DATA IN THIS EXERCISE -
======
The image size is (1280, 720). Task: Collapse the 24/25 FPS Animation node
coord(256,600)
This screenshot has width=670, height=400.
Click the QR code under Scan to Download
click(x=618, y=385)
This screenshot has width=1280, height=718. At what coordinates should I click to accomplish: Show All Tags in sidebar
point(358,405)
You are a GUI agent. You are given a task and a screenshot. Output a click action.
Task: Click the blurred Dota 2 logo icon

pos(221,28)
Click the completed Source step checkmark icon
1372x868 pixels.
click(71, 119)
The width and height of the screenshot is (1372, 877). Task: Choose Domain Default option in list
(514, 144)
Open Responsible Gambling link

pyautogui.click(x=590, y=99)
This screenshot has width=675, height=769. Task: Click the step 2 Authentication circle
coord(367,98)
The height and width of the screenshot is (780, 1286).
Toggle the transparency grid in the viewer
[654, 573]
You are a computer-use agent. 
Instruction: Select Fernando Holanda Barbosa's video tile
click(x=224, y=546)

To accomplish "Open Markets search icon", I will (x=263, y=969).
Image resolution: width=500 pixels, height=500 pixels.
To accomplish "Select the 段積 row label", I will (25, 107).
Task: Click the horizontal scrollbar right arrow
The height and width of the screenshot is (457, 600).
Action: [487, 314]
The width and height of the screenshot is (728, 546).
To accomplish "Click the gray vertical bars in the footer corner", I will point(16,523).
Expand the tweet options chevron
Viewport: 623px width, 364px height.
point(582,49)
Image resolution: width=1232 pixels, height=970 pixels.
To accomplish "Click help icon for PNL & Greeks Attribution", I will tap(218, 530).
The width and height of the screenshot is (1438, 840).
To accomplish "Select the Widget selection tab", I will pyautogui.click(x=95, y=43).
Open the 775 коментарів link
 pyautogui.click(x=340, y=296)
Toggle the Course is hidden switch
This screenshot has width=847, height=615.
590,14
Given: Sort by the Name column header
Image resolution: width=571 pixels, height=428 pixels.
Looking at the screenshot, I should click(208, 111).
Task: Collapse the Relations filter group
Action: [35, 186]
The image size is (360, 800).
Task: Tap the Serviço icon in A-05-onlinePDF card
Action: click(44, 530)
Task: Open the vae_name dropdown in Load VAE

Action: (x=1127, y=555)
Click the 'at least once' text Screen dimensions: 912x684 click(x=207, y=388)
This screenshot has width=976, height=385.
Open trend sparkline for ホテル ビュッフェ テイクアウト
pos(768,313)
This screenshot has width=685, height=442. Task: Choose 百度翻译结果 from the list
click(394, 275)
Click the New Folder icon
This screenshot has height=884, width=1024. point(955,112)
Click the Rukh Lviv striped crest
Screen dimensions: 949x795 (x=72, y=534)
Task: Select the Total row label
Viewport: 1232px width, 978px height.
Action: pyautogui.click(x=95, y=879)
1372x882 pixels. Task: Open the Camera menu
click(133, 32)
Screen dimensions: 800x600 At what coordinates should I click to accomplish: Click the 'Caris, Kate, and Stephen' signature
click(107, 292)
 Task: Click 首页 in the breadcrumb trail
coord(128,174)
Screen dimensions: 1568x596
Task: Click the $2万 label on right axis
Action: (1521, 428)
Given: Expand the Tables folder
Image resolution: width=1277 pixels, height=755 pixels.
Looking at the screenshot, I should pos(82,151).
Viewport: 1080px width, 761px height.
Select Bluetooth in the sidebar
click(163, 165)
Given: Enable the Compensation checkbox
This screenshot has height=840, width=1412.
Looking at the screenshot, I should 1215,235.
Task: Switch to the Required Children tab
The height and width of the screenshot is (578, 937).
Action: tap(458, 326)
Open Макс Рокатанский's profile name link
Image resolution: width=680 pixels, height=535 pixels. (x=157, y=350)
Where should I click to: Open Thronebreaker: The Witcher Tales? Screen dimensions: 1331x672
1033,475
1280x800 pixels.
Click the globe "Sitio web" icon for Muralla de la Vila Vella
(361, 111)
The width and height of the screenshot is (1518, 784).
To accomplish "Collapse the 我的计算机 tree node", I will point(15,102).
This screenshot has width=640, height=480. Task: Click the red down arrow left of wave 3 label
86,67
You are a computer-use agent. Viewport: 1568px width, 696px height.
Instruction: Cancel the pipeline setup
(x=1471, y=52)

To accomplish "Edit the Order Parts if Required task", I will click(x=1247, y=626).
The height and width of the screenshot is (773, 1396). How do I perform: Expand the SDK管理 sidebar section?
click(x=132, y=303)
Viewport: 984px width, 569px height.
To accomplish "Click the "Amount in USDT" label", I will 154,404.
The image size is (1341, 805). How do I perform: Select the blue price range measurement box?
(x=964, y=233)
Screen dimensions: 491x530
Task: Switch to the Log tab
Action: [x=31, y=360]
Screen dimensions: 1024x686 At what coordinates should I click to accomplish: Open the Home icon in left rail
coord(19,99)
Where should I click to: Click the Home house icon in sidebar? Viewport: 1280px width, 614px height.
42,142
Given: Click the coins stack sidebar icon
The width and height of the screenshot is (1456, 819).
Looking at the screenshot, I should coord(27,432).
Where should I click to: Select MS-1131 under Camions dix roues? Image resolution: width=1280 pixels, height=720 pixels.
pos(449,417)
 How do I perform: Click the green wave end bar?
======
TASK DETAILS -
Each line that contains "computer" is to be copied from the listing above.

ANSWER SPACE -
You are a computer-use agent. 
You are a computer-use agent. Viewport: 1568px width, 696px height.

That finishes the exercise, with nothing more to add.